"Berkatalah Yakub kepada Yusuf: "Allah Yang Mahakuasa telah menampakkan diri kepadaku di Lus, di tanah Kanaan, dan memberkati aku."
Kejadian 48:3 adalah sebuah ayat yang sangat kaya makna, menyajikan momen intim antara Yakub yang renta dan Yusuf, anaknya yang terkasih. Dalam konteks kisah para leluhur Israel, ayat ini menandai sebuah peneguhan ilahi yang penting, sebuah titik balik spiritual yang akan membekas dalam garis keturunan mereka. Yakub, yang sedang berada di ambang akhir hayatnya, memilih untuk berbagi sebuah pengalaman yang fundamental dengan Yusuf. Pengalaman ini bukan sekadar kenangan biasa, melainkan sebuah perjumpaan langsung dengan "Allah Yang Mahakuasa."
Lokasi "Lus, di tanah Kanaan," memiliki arti simbolis tersendiri. Lus adalah nama lama dari Betel, tempat di mana Yakub pertama kali mengalami pertemuan ilahi yang monumental setelah melarikan diri dari Esau. Dalam Kejadian 28, Yakub bermimpi tentang tangga yang menghubungkan bumi dan langit, dan mendengar suara Tuhan yang berjanji akan menyertainya dan memberikan tanah itu kepadanya dan keturunannya. Kini, puluhan tahun kemudian, di tempat yang sama atau di dekatnya, Yakub kembali diteguhkan oleh kehadiran dan janji Tuhan. Hal ini menunjukkan kontinuitas hubungan perjanjian antara Allah dan umat-Nya.

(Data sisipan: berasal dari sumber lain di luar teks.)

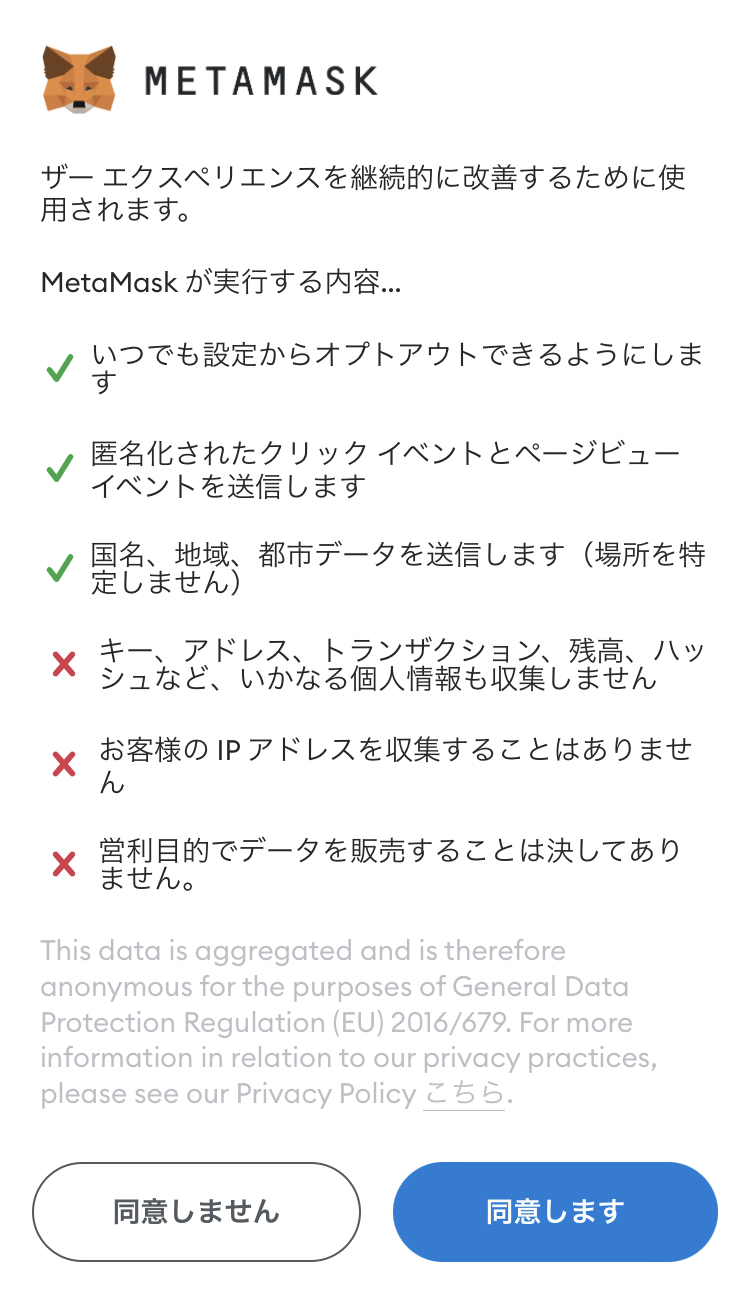
Task: Click red X beside 営利目的 item
Action: (63, 863)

Pesan utama yang Yakub sampaikan kepada Yusuf adalah berkat. Kata "memberkati aku" menunjukkan bahwa perjumpaan ini tidak hanya bersifat personal, tetapi juga membawa konsekuensi yang memberdayakan dan positif. Berkat ilahi dalam tradisi Alkitab bukan sekadar ucapan kosong, melainkan sebuah kekuatan yang ditanamkan, sebuah jaminan kehadiran dan perlindungan Tuhan, serta sebuah aliran anugerah yang memungkinkan pemenuhan janji-janji-Nya. Bagi Yusuf, yang telah melalui berbagai cobaan berat, dari dijual menjadi budak hingga dipenjara, mendengar kata-kata ini dari ayahnya, yang juga telah mengalami campur tangan ilahi dalam hidupnya, pastilah memberikan kekuatan dan pengharapan yang luar biasa.
Ayat ini juga menyoroti peran Allah sebagai "Allah Yang Mahakuasa." Penggunaan frasa ini menekankan kedaulatan, kekuatan, dan otoritas mutlak Tuhan atas segala ciptaan dan kejadian. Dalam menghadapi ketidakpastian masa depan, terutama bagi keturunannya di tanah Mesir, peneguhan akan kebesaran Tuhan ini adalah fondasi yang kokoh. Yakub, dengan segala hikmat dan pengalaman hidupnya, menyadari bahwa hanya dalam kekuasaan Allah terdapat kepastian dan keselamatan.
Lebih lanjut, momen ini mempersiapkan Yakub untuk memberikan berkatnya kepada kedua cucunya, Efraim dan Manasye, anak-anak Yusuf, dalam pasal yang sama. Penegasan akan janji ilahi di awal ini memberikan landasan teologis bagi berkat khusus yang akan diberikan Yakub, mengalihkan tangan kanannya yang lebih tua kepada Manasye (anak sulung) dan tangan kirinya kepada Efraim (anak bungsu). Tindakan ini, meskipun tampak bertentangan dengan adat kebiasaan, menegaskan bahwa Allah seringkali bekerja melampaui ekspektasi manusiawi, memilih yang muda atau yang tampaknya kurang diunggulkan untuk memegang peran penting dalam rencana-Nya. Kisah ini menjadi pengingat bahwa Allah tidak membatasi diri pada urutan kronologis atau kepatutan semata, melainkan bekerja sesuai dengan kehendak dan kedaulatan-Nya yang penuh kasih. Pengalaman Yakub di Lus bukan sekadar peristiwa masa lalu, tetapi sebuah penguatan ilahi yang terus bergema, mengajarkan tentang kesetiaan Tuhan, kekuatan berkat, dan karya-Nya yang seringkali tak terduga.
Kisah ini mengajarkan kita untuk selalu mengingat perjumpaan kita dengan Tuhan dan berpegang pada janji-janji-Nya di tengah perjalanan hidup.